Dealing with that pressure while on the court in a virtual island of your own thoughts requires mental training as much as physical training.
“The best coaches are all very good psychologists,” Fox says. “That is most of their job, controlling the player’s emotions. The game is extremely stressful. You can’t relax for a second and so that’s very difficult to maintain.”
Maintaining elite play requires mental care. “What the players are doing out there, most of the time between points, is basically controlling their emotions,” Fox says.
Justin Gimelstob, a former pro turned tennis commentator, says that keeping your mind free enough to focus on the things you can control, the important aspects of a match, represents ingredients for success.
“Like anything, you develop habits, you develop skills and exercises,” Gimelstob says. “It is something you have to commit to understating, commit to growing. The skill set to deal with high-pressure situations, that is a real skill, that is a real significant part of being successful as an athlete.”
Fox, a former coach at Pepperdine, says managing stress means keeping players rational. “These great pros are not normal human beings, by the way,” he says. “They have much greater control over their emotions.” Instead of letting their emotions drive their logic system, their logic system controls emotions. There’s no room for discouragement or anger. “None of the normal emotions are allowable on the tennis court,” Fox says. “The emotions all have to be purposeful. The great pros use their emotions to play better.”
The key to on-court control starts off the court, away from stressful situations. Fox says quality coaches or sports psychologists—more art than engineer—give players key axioms to help understand what stress does to their logic system. Fox cites Roger Federer as someone who quickly learned this power. “Federer had a bad temper, a bad head in the early days,” Fox says. “He learned by about 19 or 20 you have to discipline the emotion, you can’t jet let them go. [Rafael] Nadal knew that apparently right away at 17. Someone like [Ivan] Lendl learned it later and then got great.”
A first rule for players, according to Fox, who says coaching is 90% mental and 10% strokes, is to start with no emotional reaction to the outcome of any point. Not reacting one way or the other lets the circumstance pass right over you. If decided upon beforehand, the control becomes just another tool for a tennis player. That said, Fox encourages the judicious breaking of his first axiom, allowing a purposeful fist pump to help mentally encourage them.
“What the good ones do is control emotions, control it and then stimulate themselves in critical situations,” Fox says. “What that excitement does is give you a shot of adrenaline and makes you feel good momentarily, which is particularly useful near the end of a set when you might be getting cautious.” The great pros, then, use celebration not because they've lost control of themselves, but because they chose to. To let those emotions wander over the course of a multi-hour match results in an up-and-down mentality which can be even more physically and mentally exhausting than it needs to be.
Gimelstob says different players have varied priorities, whether relaxing enough to stay present, relaxing to stay aggressive in big moments or dealing with adversity. All players have different styles, but control remains the goal.

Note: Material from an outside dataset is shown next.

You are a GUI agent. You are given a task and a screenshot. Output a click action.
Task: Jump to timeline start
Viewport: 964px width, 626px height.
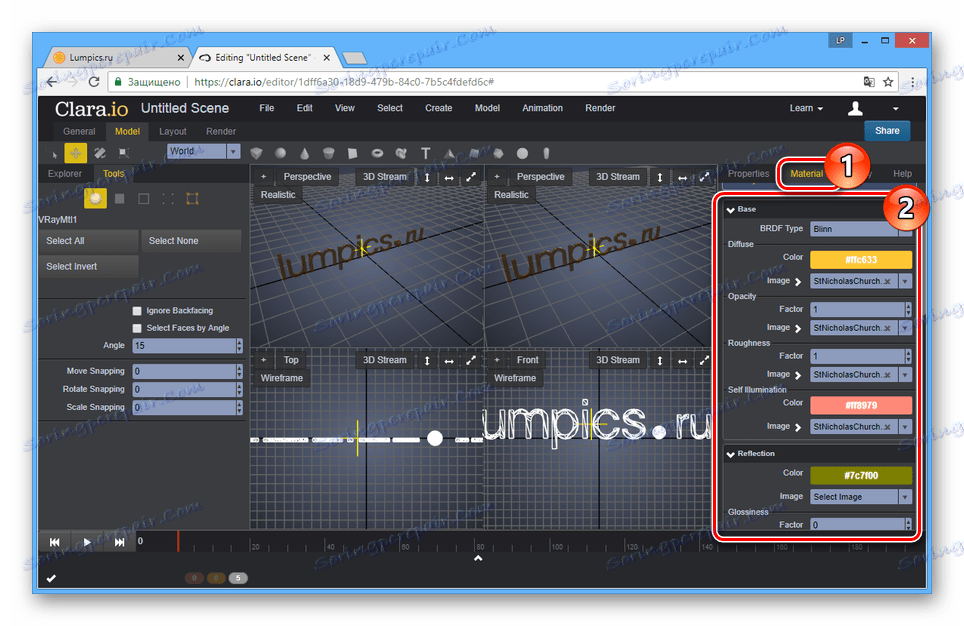click(54, 542)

Mental abilities are more choice than practice, Fox says. Once decided upon it becomes a fairly easy goal to achieve.
But pressure never leaves. No matter how much you want to rid your mind of emotion, trying not to acknowledge just how important some points are does not come easy. “Oh, God, I got to win this point,” Fox says. “I’ll win Wimbledon if I win this next point. If you think like that you are dead. You are trying to ride over the points, but it never totally leaves your mind.”
That’s where Fox encourages techniques to assuage the stress. He suggests focusing narrowly on what’s needed in the next few seconds. “You don’t want the big picture at that point,” he says. “But of course you can’t get rid of it, you can’t say don’t think about the fact that it is match point, because you are going to think about it. You focus in order to stop yourself.”
The mind, research says, can only contain one major thought in the forefront at a time. So by focusing that thought on a ball toss or stroke motion, for example, you occupy the space with useful information.
“You got to give the player something other than the fact that if he misses this shot, he loses the match,” Fox says. “You better not miss.”
Those weighty points grow heavy on the mind. Emotion, a powerful tool, can shape your strategy. But players in full mental control have a different perspective. And often a different outcome.